In the entries below, find the line containing "1024x720 pixels.". Write out that line and all lines after it, exactly, and nothing else.

━━━ Materials provided ━━━

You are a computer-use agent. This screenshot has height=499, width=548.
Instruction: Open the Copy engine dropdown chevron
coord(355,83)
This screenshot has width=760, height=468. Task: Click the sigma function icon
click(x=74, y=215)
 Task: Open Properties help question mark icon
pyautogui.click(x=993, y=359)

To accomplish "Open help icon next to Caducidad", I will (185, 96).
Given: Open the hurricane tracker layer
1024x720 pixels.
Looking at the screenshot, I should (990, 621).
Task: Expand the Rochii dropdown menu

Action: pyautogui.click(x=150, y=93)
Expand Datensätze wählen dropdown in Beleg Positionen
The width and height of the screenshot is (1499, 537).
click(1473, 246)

━━━

#### Completed task:
1024x720 pixels.
Looking at the screenshot, I should (990, 621).
Task: Expand the Rochii dropdown menu

Action: pyautogui.click(x=150, y=93)
Expand Datensätze wählen dropdown in Beleg Positionen
The width and height of the screenshot is (1499, 537).
click(1473, 246)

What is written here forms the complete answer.